Walk This Way

For most Jews, halakha, Jewish law, is associated with incomprehensible and rule-bound behavior that largely resides in the care and under the watchful eyes of Orthodox Jews. Some Jews worry about the extent to which they have (they believe), abandoned halakha. Some of those selfsame Jews worry about the way Orthodox Jews purport to preserve it.

The gentile world has been inclined to believe that Jews engage in picky and legalistic discussions about everything under the sun. The Jews, they say, care only for the form of things. They forget the heart in a desperate and fruitless search for Right Behavior.

Jews and gentiles are missing an opportunity: Halakha is the intelligent, compassionate, heart-filled search for the most ethical interpretation we can find to any question before us. Really good halakhists aim to uncover the humane, the kind, the giving answer.

The word “halakha” comes from the Hebrew root that means “to go, walk.” Let’s follow just one halakhic
pathway, the one about the wayward and rebellious son.

Biblical prohibitions against dishonoring parents are to be found in both Exodus and Deuteronomy. Exodus 21:17 reads: “He who insults his father or his mother shall be put to death.” Deuteronomy 21:18-21 adds: “If a man has a wayward and defiant son, who does not heed his father or mother and does not obey them even after they discipline him, his father and mother shall take hold of him and bring him out to the elders of his town at the public place of his community. They shall say to the elders of the town, ‘This son of ours is disloyal and defiant; he does not heed our voice. He is a glutton and a drunkard.’ Thereupon all the men of his town shall stone him to death. Thus you will sweep out evil from your midst: all Israel will hear and be afraid.”

Everyone raise their hand if they have ever witnessed a son acting rebelliously.

The rabbis believed, rightly so, that there was something in these passages that deserved close attention and careful interpretation. Confronted with a biblical law that was unreasonably harsh by any measure, they set to work to find the best possible reading of those self-same laws.

Step 1: Define a “son.” First, the rabbis decided that a minor could not be liable to the penalty of the stubborn and rebellious son. (I imagine they knew what the terrible twos are like.) Then the rabbis got to work on defining the exact period after a boy ceases to be a minor and before he becomes a man. Torah implies that a son is a son until his parents die, but biblical texts leave room for rabbinical texts to decide otherwise.

A halakhic conclusion: There is about a three-month period between the growth of two hairs on the chin and the growth of a beard (among other things) which clearly designates the man.
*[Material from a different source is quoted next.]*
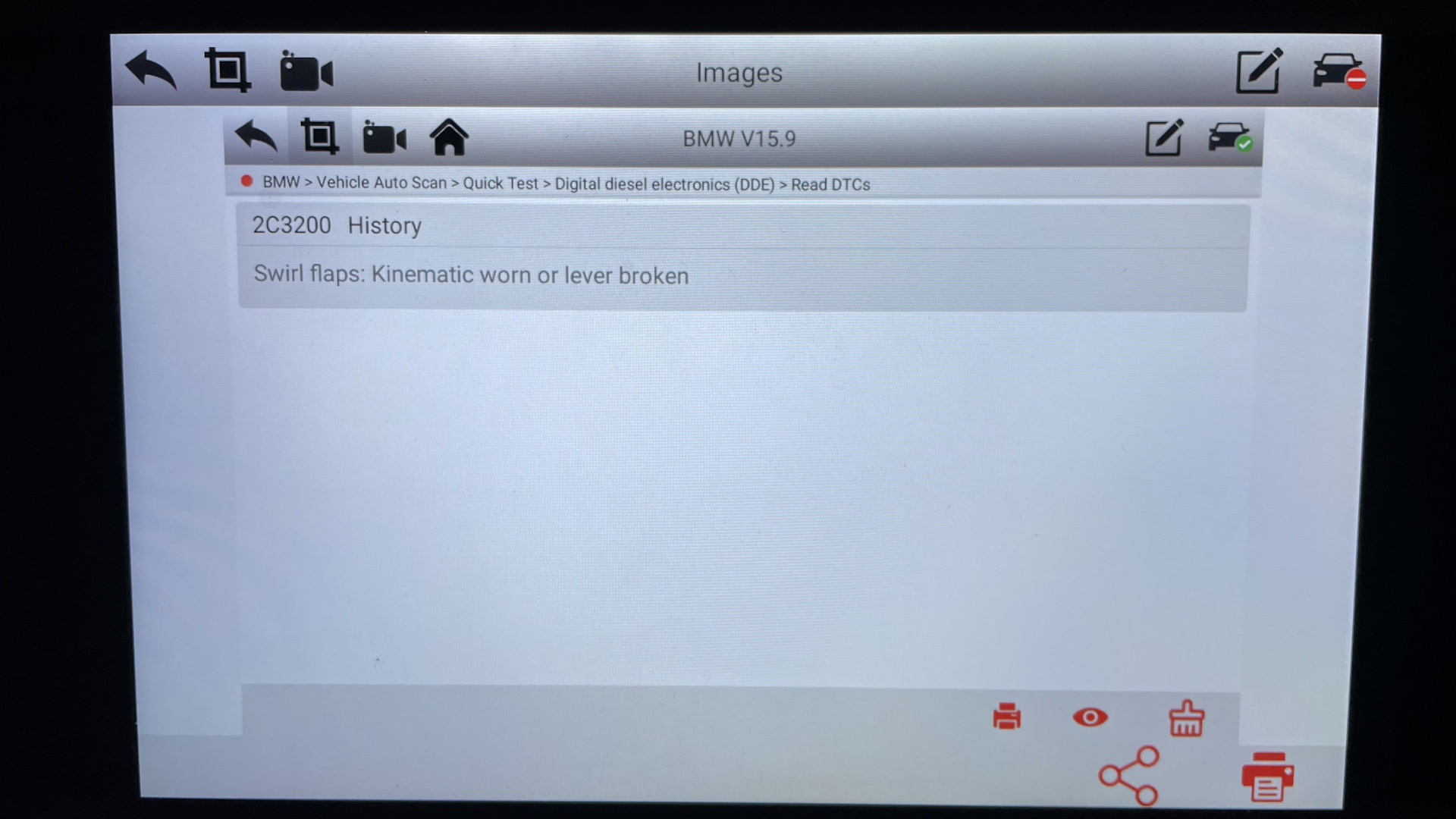1456x819 pixels.
Task: Click the crop/screenshot tool icon
Action: 228,70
It turns out that you can be culpable to the law of the rebellious and stubborn son for only 120 days.

Step 2: Take a really close look at the text. According to Deuteronomy, father and mother are to say: “He does not heed us.” A more literal translation would be: “He does not hearken to our voice.”
Koleynu, “our voice,” is critical textual evidence for the rabbis: Father and mother must speak with one voice.

The rabbis mean this quite literally, and the text does not need to be bent out of shape to come to such a conclusion.
Kol, “voice” is a singular noun. The pronominal suffix for “us” is plural. Two people, one voice.
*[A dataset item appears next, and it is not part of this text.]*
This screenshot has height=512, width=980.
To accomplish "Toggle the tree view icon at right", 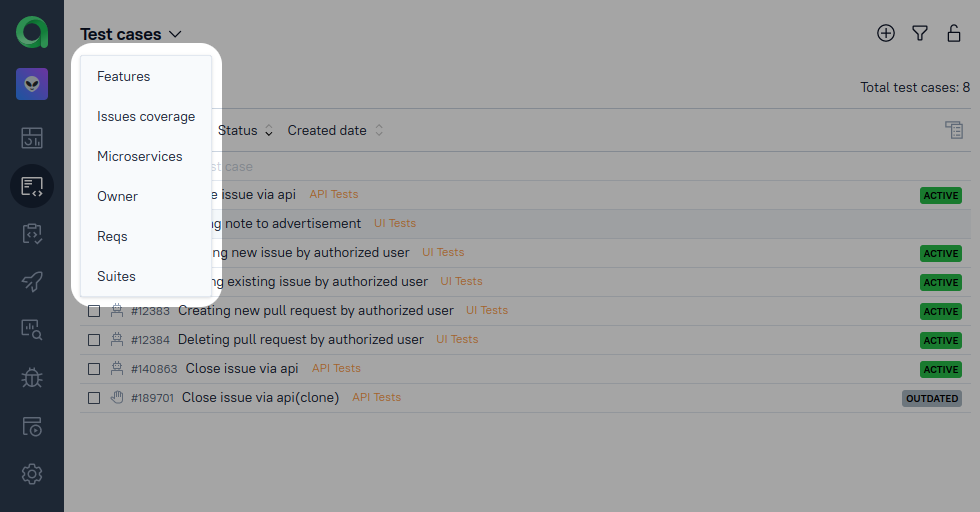I will pyautogui.click(x=954, y=130).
But no two people on this earth are able to speak with exactly the same voice. Thus, the rabbis agree: The likelihood that any rebellious son will ever be stoned is nil.
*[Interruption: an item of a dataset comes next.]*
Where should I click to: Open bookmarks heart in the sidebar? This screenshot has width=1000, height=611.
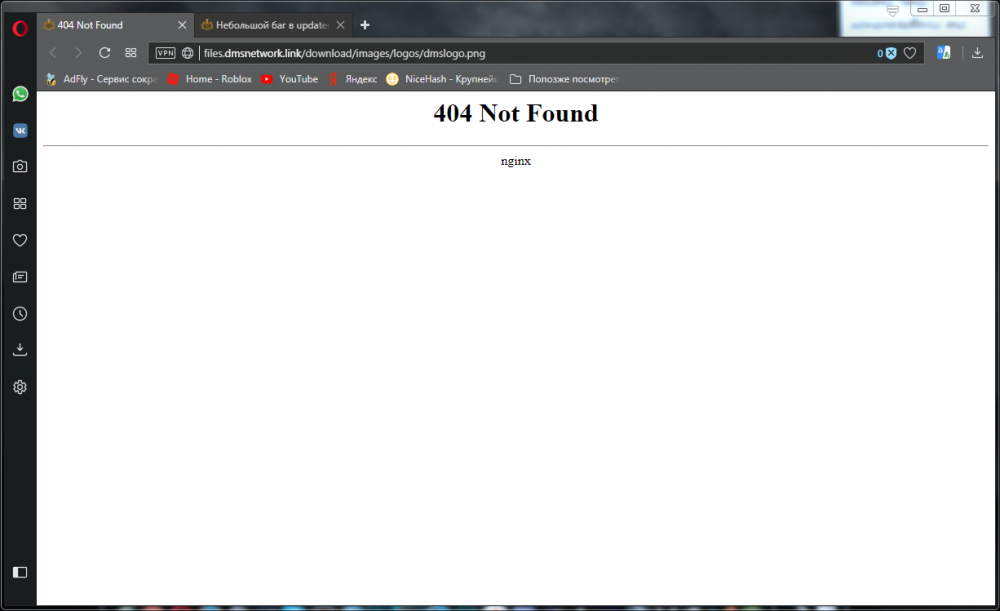[x=19, y=241]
Just to drive home the point, the rabbis bring up the matter of the idolatrous city. Such cities, according to Deuteronomy 13:13-17, should be destroyed. But where can you find a city without a Jewish family somewhere in it? And where can you find a Jewish home without a mezuzah?

You may not destroy the name of God, after all, which is part of the
Shema which is written on the parchment which is contained in the mezuzah which is hung on the doorway of a Jewish home. No city, however idolatrous, may be destroyed because every city, somewhere, will contain the name of God.

You get the idea, I am sure. Read an ancient text that is beloved and precious, understanding that there must be a way to interpret it in a way that offers the best possible conclusion for the human beings who claim it as theirs.

Let’s face it: There are verses in Torah that would be heartless and incomprehensible and impossible to accept otherwise; we cannot, and will not conceive of putting to death a misbehaving child, and for all we know, those who wrote such verses found themselves subject to immediate reinterpretation in their very own time. After all, is there any evidence that a rebellious son was actually stoned to death for dishonoring his parents anywhere in Tanakh?

Halakha is a source of ongoing revelation. It has the power to define and redefine Jewish thinking, Jewish practice, Jewish purpose. Because we know that halakha itself invites change for the better, we have, in recent decades, invited women, gay, lesbian, bisexual and transgendered Jews to the bimah. We were able to reconsider what was presented to us as the law and to reread the texts in a way that offered new pathways, new halakha.

Halakha is, literally, the path that one walks. It turns and bends and rises and falls. It takes us to new country, offers new vistas.